This series looks at the Advent of Code challenges.
As one of my goals, I’m working through challenges. This post looks at day 4.
Part 1
This is an interesting data set. It’s ugly, inconsistent, and spans across lines. In fact, to determine what any particular “row” is, you need to read line by line and process the data until you find a blank line. An SSIS or ADF exercise indeed.
However, I decided to try this with Python first. I thought the loading and splitting of items on consecutive lines would be easier. I opened the file and then scanned it for values like this:
for row in passports:
if row not in ['n','rn']:
currpassport += row.replace('n',' ')
This let me look for a blank row. If I didn’t find one, I added the row to my current passport value. If I did have a blank value, I split the row into a dictionary:
currdict = dict(x.split(":") for x in currpassport.split(" ") if x)

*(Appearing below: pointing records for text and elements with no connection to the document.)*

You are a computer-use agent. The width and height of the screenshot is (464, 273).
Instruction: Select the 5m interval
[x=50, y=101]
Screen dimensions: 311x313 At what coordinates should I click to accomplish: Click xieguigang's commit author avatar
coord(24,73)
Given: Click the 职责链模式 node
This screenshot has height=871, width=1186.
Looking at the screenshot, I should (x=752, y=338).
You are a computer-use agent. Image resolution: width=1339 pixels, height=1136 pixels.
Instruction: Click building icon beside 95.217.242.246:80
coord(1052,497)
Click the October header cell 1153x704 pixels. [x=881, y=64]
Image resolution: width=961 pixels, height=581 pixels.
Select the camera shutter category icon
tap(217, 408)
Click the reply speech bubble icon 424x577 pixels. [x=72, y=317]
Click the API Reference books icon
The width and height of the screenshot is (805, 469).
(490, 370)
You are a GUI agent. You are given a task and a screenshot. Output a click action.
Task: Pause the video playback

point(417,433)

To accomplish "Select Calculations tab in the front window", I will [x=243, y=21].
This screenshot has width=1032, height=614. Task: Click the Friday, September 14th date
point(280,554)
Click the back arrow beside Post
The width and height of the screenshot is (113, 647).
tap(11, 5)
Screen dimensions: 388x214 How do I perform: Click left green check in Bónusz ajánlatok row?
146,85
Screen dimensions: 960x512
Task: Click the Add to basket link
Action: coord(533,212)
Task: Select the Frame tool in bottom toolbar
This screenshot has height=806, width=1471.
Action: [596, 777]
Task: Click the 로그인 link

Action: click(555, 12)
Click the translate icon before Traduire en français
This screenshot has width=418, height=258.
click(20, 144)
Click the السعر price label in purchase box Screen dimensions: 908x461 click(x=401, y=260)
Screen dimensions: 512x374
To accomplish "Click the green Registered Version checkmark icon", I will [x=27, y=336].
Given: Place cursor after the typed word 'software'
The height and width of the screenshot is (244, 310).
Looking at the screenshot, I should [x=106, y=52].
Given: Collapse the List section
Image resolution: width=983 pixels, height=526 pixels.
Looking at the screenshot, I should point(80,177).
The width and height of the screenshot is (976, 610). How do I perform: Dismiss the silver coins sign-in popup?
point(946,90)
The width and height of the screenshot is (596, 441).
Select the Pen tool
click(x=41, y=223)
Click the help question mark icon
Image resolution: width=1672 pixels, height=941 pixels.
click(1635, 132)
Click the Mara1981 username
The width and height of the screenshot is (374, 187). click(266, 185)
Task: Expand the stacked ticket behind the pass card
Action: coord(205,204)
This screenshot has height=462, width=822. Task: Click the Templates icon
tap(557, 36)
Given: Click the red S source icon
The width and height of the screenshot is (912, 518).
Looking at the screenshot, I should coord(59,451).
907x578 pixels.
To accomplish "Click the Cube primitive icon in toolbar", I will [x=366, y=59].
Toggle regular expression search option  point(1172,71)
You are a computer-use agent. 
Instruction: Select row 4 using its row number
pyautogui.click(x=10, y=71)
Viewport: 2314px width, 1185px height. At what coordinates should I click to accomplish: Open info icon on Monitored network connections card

From here, I could check the length being either 8 entries, or 7 entries if the cid was not present. I counted all these up to get to the answer.
Part II
This was annoying. Validating each one of the entries based on years or a set of values. I knew I could build a number of validation functions, which is the better way. I ended up just using a series of IF statements to check values and set a validation variable. A sample of them is here:
if currdict["hgt"][-2:]=="cm" and ( int(currdict["hgt"][:-2]) < 150 or int(currdict["hgt"][:-2]) > 193):
valid = 0
if currdict["hgt"][-2:]=="in" and ( int(currdict["hgt"][:-2]) < 59 or int(currdict["hgt"][:-2]) > 76):
valid = 0
if currdict["ecl"] not in ["amb", "blu", "brn", "gry", "grn", "hzl", "oth"]:
valid = 0
if currdict["hcl"][0] != "#" or len(currdict["hcl"]) != 7:valid = 0
This let me tally up the valid passports.
I still need to work on these in PoSh and SQL, but life has gotten in the way of things outside of work.